Collection entries
[Start of section]

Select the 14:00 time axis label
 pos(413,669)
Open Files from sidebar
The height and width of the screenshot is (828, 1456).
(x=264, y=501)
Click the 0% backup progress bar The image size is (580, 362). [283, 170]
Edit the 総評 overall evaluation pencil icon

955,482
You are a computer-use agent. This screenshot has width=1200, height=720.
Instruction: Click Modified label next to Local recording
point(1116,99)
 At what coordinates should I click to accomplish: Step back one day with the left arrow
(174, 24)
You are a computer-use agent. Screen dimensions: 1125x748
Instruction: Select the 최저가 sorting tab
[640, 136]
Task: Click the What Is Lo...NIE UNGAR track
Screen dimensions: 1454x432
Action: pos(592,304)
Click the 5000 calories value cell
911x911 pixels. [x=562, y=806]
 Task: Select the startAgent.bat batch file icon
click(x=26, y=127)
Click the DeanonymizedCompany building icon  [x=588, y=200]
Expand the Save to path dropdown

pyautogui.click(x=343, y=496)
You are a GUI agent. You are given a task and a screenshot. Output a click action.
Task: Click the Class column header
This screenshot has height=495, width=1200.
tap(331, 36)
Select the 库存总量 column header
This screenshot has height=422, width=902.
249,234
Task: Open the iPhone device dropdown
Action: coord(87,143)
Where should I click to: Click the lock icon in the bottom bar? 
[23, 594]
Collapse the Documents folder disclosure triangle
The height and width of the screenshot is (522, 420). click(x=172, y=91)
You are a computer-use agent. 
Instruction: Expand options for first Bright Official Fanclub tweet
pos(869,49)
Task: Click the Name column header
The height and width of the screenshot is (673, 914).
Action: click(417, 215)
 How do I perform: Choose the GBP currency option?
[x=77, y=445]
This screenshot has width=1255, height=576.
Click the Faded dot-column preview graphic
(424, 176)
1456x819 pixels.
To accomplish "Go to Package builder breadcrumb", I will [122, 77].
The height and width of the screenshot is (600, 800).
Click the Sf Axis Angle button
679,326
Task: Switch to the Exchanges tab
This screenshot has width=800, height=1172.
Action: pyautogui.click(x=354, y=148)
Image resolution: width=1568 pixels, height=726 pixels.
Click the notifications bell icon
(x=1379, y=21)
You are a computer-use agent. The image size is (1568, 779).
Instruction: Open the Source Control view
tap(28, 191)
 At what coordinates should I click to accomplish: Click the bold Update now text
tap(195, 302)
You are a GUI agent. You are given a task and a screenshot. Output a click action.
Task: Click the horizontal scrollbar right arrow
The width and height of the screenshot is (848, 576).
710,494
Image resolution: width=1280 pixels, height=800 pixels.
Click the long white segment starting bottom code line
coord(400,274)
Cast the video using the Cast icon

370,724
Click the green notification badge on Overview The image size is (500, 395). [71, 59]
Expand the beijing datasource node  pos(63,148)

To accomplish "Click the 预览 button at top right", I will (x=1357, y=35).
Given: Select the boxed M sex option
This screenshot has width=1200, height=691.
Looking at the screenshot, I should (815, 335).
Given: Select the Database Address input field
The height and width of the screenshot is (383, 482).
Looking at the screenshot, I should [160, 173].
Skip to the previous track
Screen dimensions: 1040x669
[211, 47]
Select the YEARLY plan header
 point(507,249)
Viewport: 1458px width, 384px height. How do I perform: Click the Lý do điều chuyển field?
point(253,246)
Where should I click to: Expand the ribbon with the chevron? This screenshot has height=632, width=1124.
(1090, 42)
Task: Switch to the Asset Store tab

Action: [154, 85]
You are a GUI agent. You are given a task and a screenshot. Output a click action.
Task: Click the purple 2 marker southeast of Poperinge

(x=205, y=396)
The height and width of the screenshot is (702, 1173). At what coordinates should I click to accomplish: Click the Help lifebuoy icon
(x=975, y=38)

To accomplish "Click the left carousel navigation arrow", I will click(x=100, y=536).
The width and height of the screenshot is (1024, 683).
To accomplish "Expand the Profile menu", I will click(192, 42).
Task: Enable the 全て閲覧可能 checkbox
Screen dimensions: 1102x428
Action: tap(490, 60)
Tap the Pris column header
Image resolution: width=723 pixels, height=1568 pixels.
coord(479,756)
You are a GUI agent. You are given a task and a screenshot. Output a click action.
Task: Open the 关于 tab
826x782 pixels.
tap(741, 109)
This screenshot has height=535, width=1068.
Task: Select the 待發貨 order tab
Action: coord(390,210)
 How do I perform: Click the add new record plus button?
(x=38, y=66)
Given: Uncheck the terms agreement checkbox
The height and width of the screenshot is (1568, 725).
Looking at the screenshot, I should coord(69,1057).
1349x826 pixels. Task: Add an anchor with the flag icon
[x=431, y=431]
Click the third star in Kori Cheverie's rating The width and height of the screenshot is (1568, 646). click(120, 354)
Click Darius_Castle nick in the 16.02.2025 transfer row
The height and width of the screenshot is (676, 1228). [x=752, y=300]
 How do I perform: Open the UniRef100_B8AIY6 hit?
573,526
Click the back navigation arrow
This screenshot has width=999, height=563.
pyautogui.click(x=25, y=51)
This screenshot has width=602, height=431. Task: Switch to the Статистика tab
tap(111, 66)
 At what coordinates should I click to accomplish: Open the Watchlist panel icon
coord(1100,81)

[End of section]

§ **What you have to do**: The answer should be all the entries, restated with no word changed.

§ **Result of the exercise**:
Select the 14:00 time axis label
 pos(413,669)
Open Files from sidebar
The height and width of the screenshot is (828, 1456).
(x=264, y=501)
Click the 0% backup progress bar The image size is (580, 362). [283, 170]
Edit the 総評 overall evaluation pencil icon

955,482
You are a computer-use agent. This screenshot has width=1200, height=720.
Instruction: Click Modified label next to Local recording
point(1116,99)
 At what coordinates should I click to accomplish: Step back one day with the left arrow
(174, 24)
You are a computer-use agent. Screen dimensions: 1125x748
Instruction: Select the 최저가 sorting tab
[640, 136]
Task: Click the What Is Lo...NIE UNGAR track
Screen dimensions: 1454x432
Action: pos(592,304)
Click the 5000 calories value cell
911x911 pixels. [x=562, y=806]
 Task: Select the startAgent.bat batch file icon
click(x=26, y=127)
Click the DeanonymizedCompany building icon  [x=588, y=200]
Expand the Save to path dropdown

pyautogui.click(x=343, y=496)
You are a GUI agent. You are given a task and a screenshot. Output a click action.
Task: Click the Class column header
This screenshot has height=495, width=1200.
tap(331, 36)
Select the 库存总量 column header
This screenshot has height=422, width=902.
249,234
Task: Open the iPhone device dropdown
Action: coord(87,143)
Where should I click to: Click the lock icon in the bottom bar? 
[23, 594]
Collapse the Documents folder disclosure triangle
The height and width of the screenshot is (522, 420). click(x=172, y=91)
You are a computer-use agent. 
Instruction: Expand options for first Bright Official Fanclub tweet
pos(869,49)
Task: Click the Name column header
The height and width of the screenshot is (673, 914).
Action: click(417, 215)
 How do I perform: Choose the GBP currency option?
[x=77, y=445]
This screenshot has width=1255, height=576.
Click the Faded dot-column preview graphic
(424, 176)
1456x819 pixels.
To accomplish "Go to Package builder breadcrumb", I will [122, 77].
The height and width of the screenshot is (600, 800).
Click the Sf Axis Angle button
679,326
Task: Switch to the Exchanges tab
This screenshot has width=800, height=1172.
Action: pyautogui.click(x=354, y=148)
Image resolution: width=1568 pixels, height=726 pixels.
Click the notifications bell icon
(x=1379, y=21)
You are a computer-use agent. The image size is (1568, 779).
Instruction: Open the Source Control view
tap(28, 191)
 At what coordinates should I click to accomplish: Click the bold Update now text
tap(195, 302)
You are a GUI agent. You are given a task and a screenshot. Output a click action.
Task: Click the horizontal scrollbar right arrow
The width and height of the screenshot is (848, 576).
710,494
Image resolution: width=1280 pixels, height=800 pixels.
Click the long white segment starting bottom code line
coord(400,274)
Cast the video using the Cast icon

370,724
Click the green notification badge on Overview The image size is (500, 395). [71, 59]
Expand the beijing datasource node  pos(63,148)

To accomplish "Click the 预览 button at top right", I will (x=1357, y=35).
Given: Select the boxed M sex option
This screenshot has width=1200, height=691.
Looking at the screenshot, I should (815, 335).
Given: Select the Database Address input field
The height and width of the screenshot is (383, 482).
Looking at the screenshot, I should [160, 173].
Skip to the previous track
Screen dimensions: 1040x669
[211, 47]
Select the YEARLY plan header
 point(507,249)
Viewport: 1458px width, 384px height. How do I perform: Click the Lý do điều chuyển field?
point(253,246)
Where should I click to: Expand the ribbon with the chevron? This screenshot has height=632, width=1124.
(1090, 42)
Task: Switch to the Asset Store tab

Action: [154, 85]
You are a GUI agent. You are given a task and a screenshot. Output a click action.
Task: Click the purple 2 marker southeast of Poperinge

(x=205, y=396)
The height and width of the screenshot is (702, 1173). At what coordinates should I click to accomplish: Click the Help lifebuoy icon
(x=975, y=38)

To accomplish "Click the left carousel navigation arrow", I will click(x=100, y=536).
The width and height of the screenshot is (1024, 683).
To accomplish "Expand the Profile menu", I will click(192, 42).
Task: Enable the 全て閲覧可能 checkbox
Screen dimensions: 1102x428
Action: tap(490, 60)
Tap the Pris column header
Image resolution: width=723 pixels, height=1568 pixels.
coord(479,756)
You are a GUI agent. You are given a task and a screenshot. Output a click action.
Task: Open the 关于 tab
826x782 pixels.
tap(741, 109)
This screenshot has height=535, width=1068.
Task: Select the 待發貨 order tab
Action: coord(390,210)
 How do I perform: Click the add new record plus button?
(x=38, y=66)
Given: Uncheck the terms agreement checkbox
The height and width of the screenshot is (1568, 725).
Looking at the screenshot, I should coord(69,1057).
1349x826 pixels. Task: Add an anchor with the flag icon
[x=431, y=431]
Click the third star in Kori Cheverie's rating The width and height of the screenshot is (1568, 646). click(120, 354)
Click Darius_Castle nick in the 16.02.2025 transfer row
The height and width of the screenshot is (676, 1228). [x=752, y=300]
 How do I perform: Open the UniRef100_B8AIY6 hit?
573,526
Click the back navigation arrow
This screenshot has width=999, height=563.
pyautogui.click(x=25, y=51)
This screenshot has width=602, height=431. Task: Switch to the Статистика tab
tap(111, 66)
 At what coordinates should I click to accomplish: Open the Watchlist panel icon
coord(1100,81)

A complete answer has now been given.